Methylmalonic aciduria due to methylmalonyl-CoA mutase deficiency
Vitamin B12-unresponsive methylmalonic acidemia type mut-, or methylmalonic aciduria due to methylmalonyl-CoA mutase deficiency, is an inborn error of metabolism characterized by recurrent ketoacidotic comas or transient vomiting, dehydration, hypotonia and intellectual deficit, which does not respond to administration of vitamin B12.
The prevalence of this form of the disease is unknown but to date have reported more than 450 cases.
The disease is caused by partial deficiency in the activity of the mitochondrial vitamin B12-dependent enzyme methylmalonyl-CoA mutase which is a result of mutations in the MUT gene (6p21).
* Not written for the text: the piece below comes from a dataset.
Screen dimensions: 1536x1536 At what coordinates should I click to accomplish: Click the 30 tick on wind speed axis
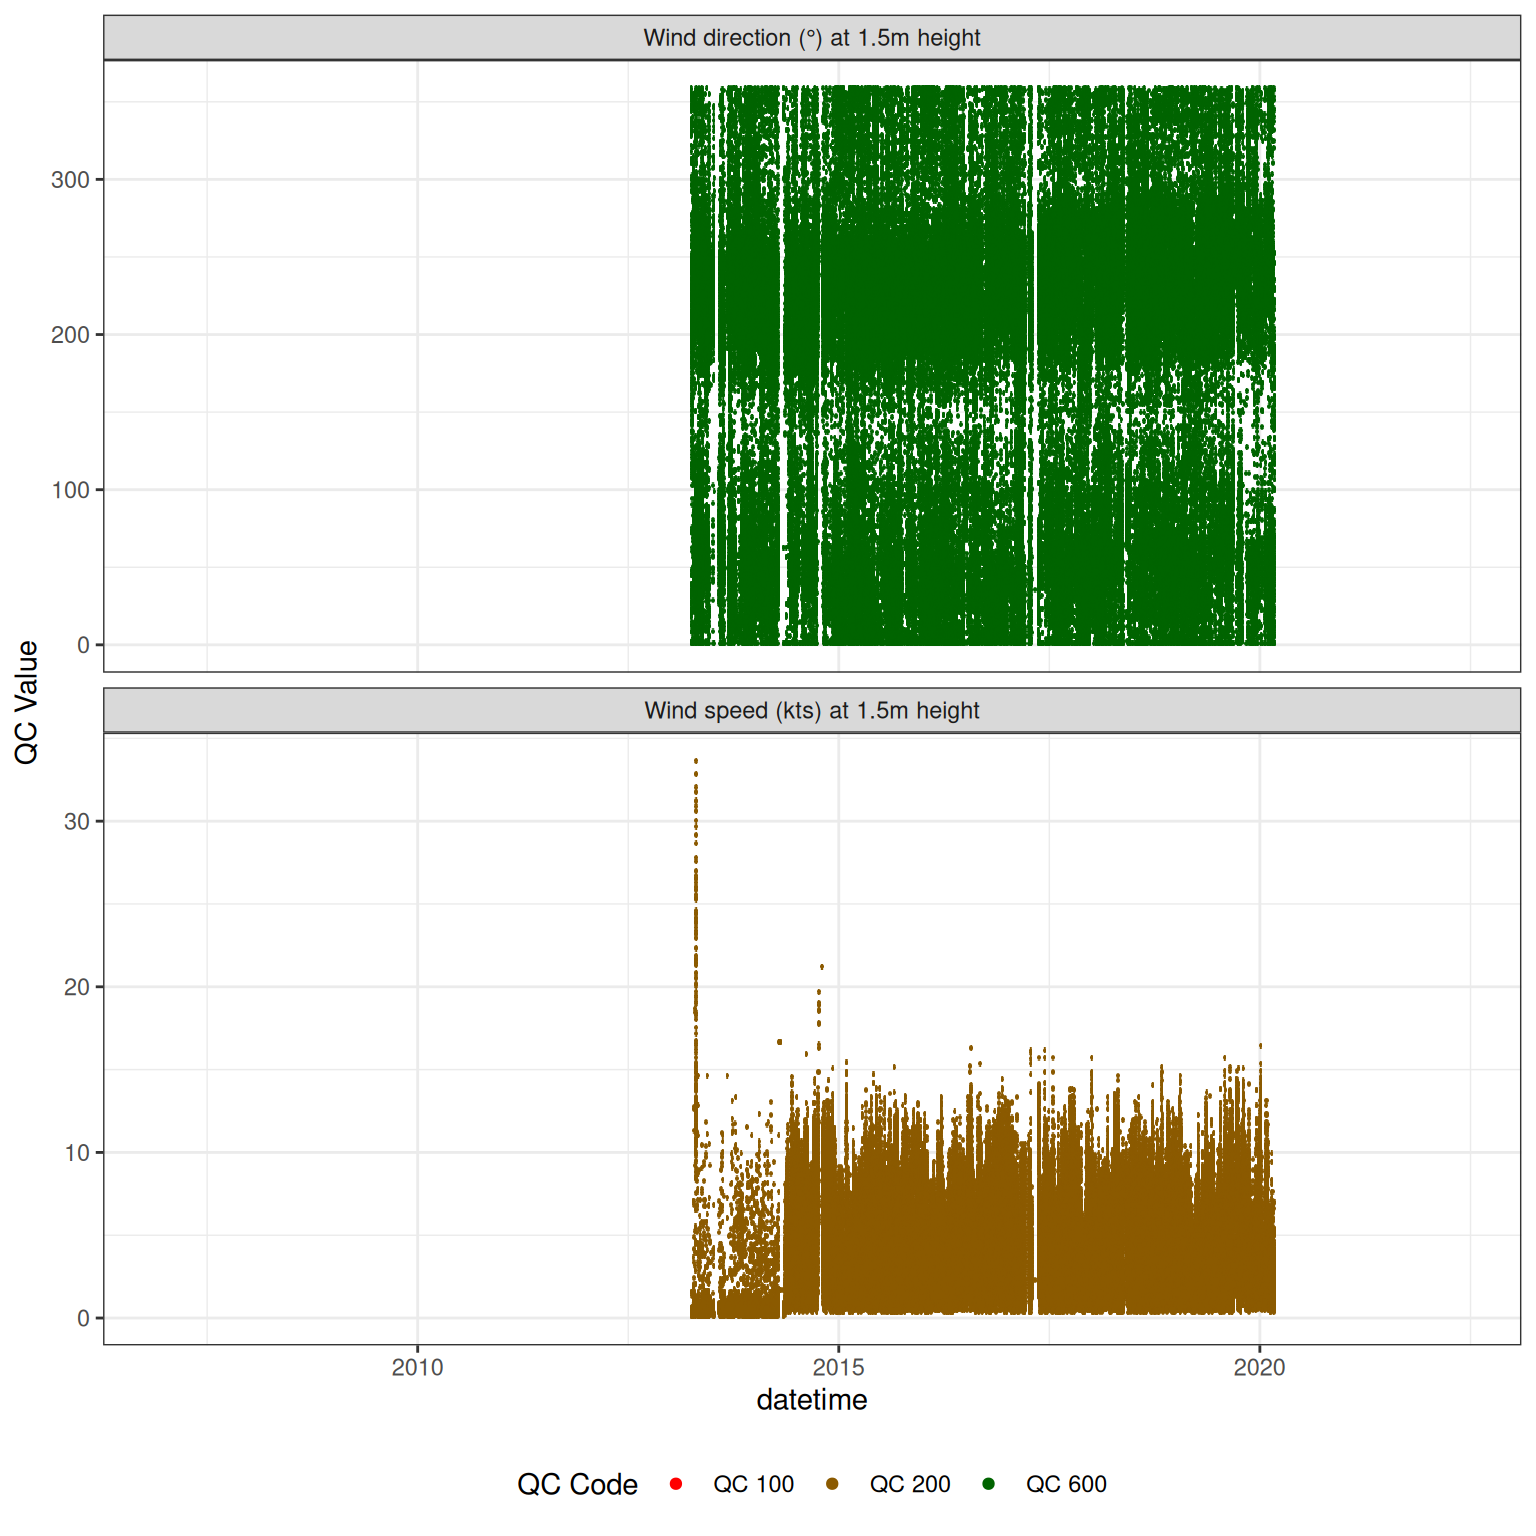pos(76,822)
It is transmitted as an autosomal recessive trait.
The disease usually occurs in the first weeks of life, although cases of later onset have been described, clinical manifestations include lethargy, failure to thrive, recurrent vomiting, dehydration, respiratory distress, muscle hypotonia, developmental delay, intellectual deficit, hepatomegaly and coma. Patients may show signs of anemia. They may also have potentially life-threatening ketoacidosis or hyperammonemia, renal and neurological complications, metabolic stroke and cardiomyopathy.
Vitamin B12-unresponsive methylmalonic acidemia type mut- is generally less severe than vitamin B12-unresponsive methylmalonic acidemia type mut0, and may in some cases respond to vitamin B12 therapy.
Long term complications include metabolic stroke and development of end stage renal failure. These complications are more frequent in mut0 than in mut-.